C’est à Smyrne que l’activité des Italiens s’exerce avec prédilection ; ils cherchent à faire du grand port anatolien le centre de leur influence dans le Levant. C’est là que se produisit, l’année dernière, un incident insignifiant en lui-même, mais pittoresquement significatif. L’Alliance nationale, cette même association qui, naguère encore, était, non sans motifs, dénoncée aux défiances du clergé pour ses attaches maçonniques, faisait construire de nouvelles écoles qui coûtaient plus de 300 000 francs, et dont elle confiait la direction aux sœurs d’Ivrée.
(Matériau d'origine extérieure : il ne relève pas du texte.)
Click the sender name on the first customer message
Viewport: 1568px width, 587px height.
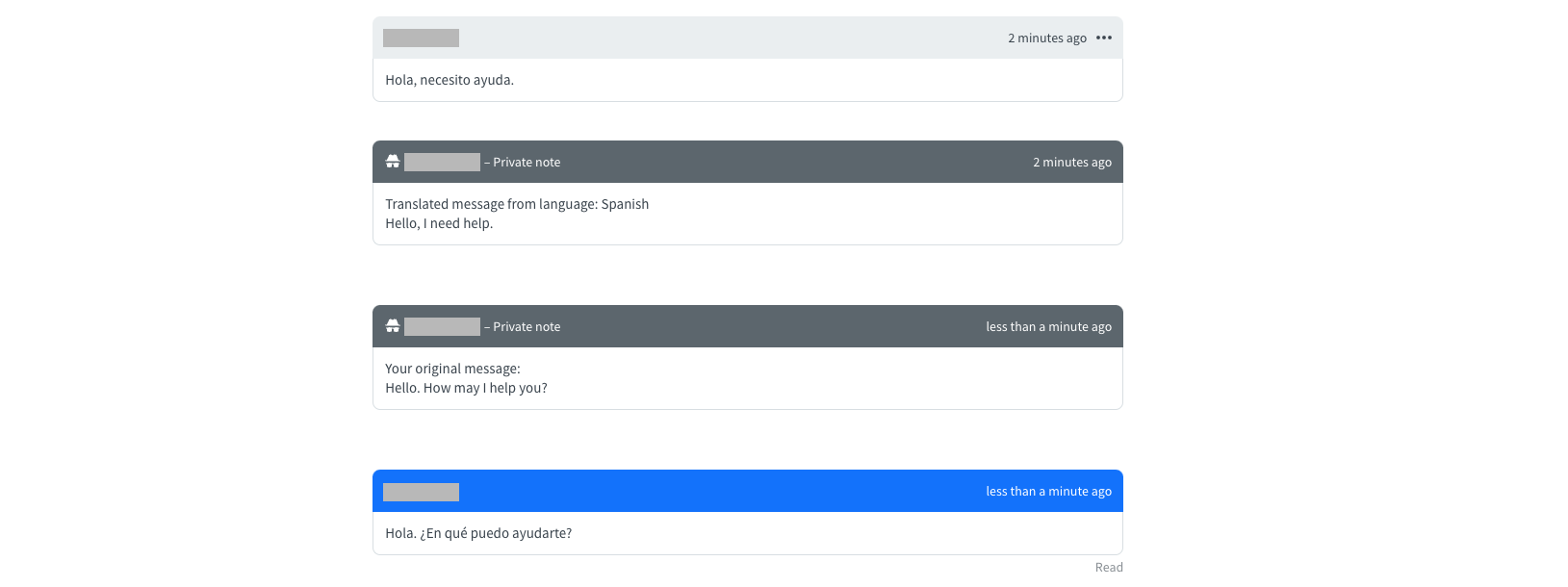[x=421, y=38]
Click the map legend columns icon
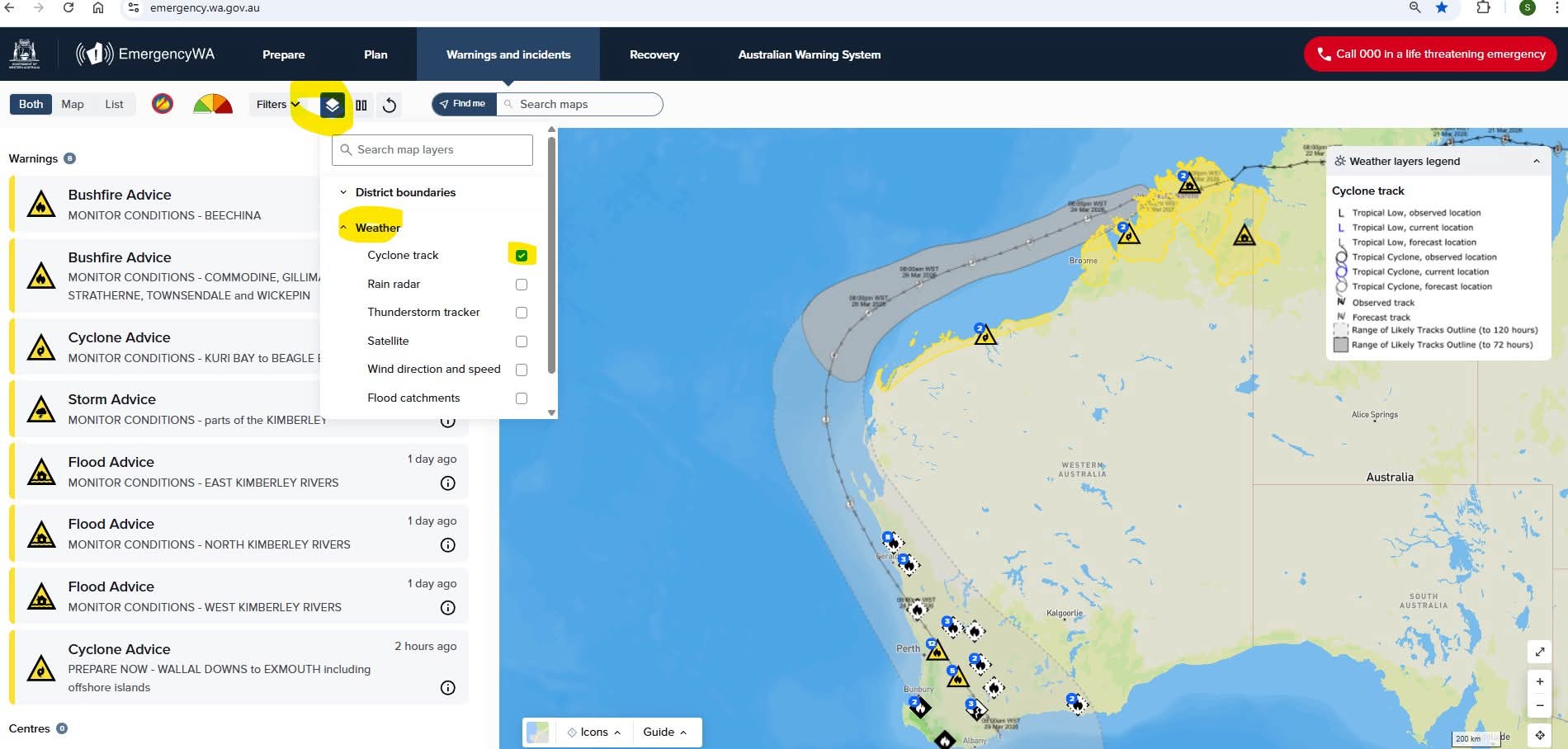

On avait peint, à la hauteur du premier étage du bâtiment, dans une série de cartouches, les armes des principales villes italiennes. Au-dessus de la porte d’entrée, au fronton de laquelle on lit : « Association nationale pour secourir les missionnaires italiens, » un cartouche demeurait vide : les badauds s’en étonnaient, quand un beau matin, à la suite d’un échange de dépêches entre la Consulta et le consulat d’Italie, on vit apparaître, à la place restée vide, les clefs et la tiare de saint Pierre[10].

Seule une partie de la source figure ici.